Adam Silver claims the NBA can't be expected to vet all major sponsors. And yet when the league wants to look deeper before signing off, it does. Good morning. Let's basketball.
You may recall from the fake tree scandal in Clipperland that Aspiration wanted to buy naming rights for Intuit Dome. Steve Ballmer decided to go with a more established brand, and punted Aspiration to a lucrative "founding sponsor" slot. Daniel Roberts at Front Office Sports points out that there is an echo to this crisis in which a crooked company did get its name on an arena. Who remembers FTX Arena in Miami? In the case, FTX was two years old when it signed a 19-year naming rights deal with the Heat (and the local government), and was out of business two years later, and its founder in prison a year later.
This is all to say that these huge sponsorships can unwind rather fast, and that there appears to be no one in the NBA league office willing to punch the brakes on them. Well, at leas that's the case for most of these huge sponsorship deals.
Unless you sell smoothies.
When regional smoothie franchise Smoothie King agreed to buy naming rights for the financially struggling New Orleans Pelicans' arena – aptly named the New Orleans Arena – in 2014, which would provide a huge infusion of much-needed cash early in the Benson era of the franchise, the NBA hit the brakes. From the Associated Press back in February 2014:
The deal might have been completed before this season began, but because Smoothie King products contain nutritional supplements, NBA rules required that all of the company’s products be tested to ensure there were no banned substances.
[Minority owner Rita Benson] LeBlanc said that process took about eight months.
“We couldn’t have any question as to what are the contents of the products that Smoothie King actually offers,” LeBlanc said.

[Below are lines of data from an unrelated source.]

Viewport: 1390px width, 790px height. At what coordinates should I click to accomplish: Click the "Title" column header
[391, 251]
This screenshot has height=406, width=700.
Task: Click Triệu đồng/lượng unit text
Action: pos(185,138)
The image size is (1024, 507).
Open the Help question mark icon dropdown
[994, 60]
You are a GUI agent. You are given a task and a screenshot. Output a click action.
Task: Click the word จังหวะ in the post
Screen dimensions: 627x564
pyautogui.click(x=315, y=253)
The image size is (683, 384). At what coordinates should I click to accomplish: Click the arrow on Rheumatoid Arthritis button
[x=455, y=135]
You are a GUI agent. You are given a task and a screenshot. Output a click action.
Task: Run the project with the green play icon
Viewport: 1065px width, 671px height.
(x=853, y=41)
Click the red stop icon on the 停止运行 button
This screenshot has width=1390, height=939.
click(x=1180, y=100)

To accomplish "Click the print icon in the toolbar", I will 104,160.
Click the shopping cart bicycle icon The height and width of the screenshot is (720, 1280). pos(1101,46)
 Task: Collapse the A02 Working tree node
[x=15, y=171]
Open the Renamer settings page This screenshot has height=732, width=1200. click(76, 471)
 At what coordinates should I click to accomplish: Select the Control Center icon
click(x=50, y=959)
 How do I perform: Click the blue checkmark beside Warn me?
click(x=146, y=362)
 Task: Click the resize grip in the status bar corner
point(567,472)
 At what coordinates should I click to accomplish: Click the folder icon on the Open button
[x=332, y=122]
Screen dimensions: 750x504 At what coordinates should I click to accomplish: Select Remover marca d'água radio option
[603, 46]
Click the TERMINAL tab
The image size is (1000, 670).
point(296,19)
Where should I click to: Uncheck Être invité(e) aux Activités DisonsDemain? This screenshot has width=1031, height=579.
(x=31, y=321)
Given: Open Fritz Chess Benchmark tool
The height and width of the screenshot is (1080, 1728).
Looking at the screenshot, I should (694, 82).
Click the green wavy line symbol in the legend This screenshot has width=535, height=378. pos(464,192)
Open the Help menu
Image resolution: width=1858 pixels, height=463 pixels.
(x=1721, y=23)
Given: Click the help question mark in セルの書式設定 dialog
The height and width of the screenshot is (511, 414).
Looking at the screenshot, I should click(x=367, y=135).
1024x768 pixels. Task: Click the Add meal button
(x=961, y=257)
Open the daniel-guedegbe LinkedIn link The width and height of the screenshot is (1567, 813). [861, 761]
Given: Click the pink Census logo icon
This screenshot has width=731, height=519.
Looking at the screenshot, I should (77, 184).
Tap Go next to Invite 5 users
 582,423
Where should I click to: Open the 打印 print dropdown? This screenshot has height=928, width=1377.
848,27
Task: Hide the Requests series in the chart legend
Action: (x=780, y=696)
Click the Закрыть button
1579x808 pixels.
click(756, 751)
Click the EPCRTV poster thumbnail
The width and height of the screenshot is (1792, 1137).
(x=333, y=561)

Adam Silver's NBA couldn't be arsed to critically consider the stakes of letting two arenas be named for brand new crypto companies – crypto.com Arena in Los Angeles survives – or of letting the Clippers enter a founding sponsor deal for $300 million with a company that appears to have been a total scam. But Adam Silver's NBA (and David Stern's NBA, too, it appears based on the timing) did spend eight months drinkin' and testin' smoothies from Smoothie King to let the Pelicans make a little coin.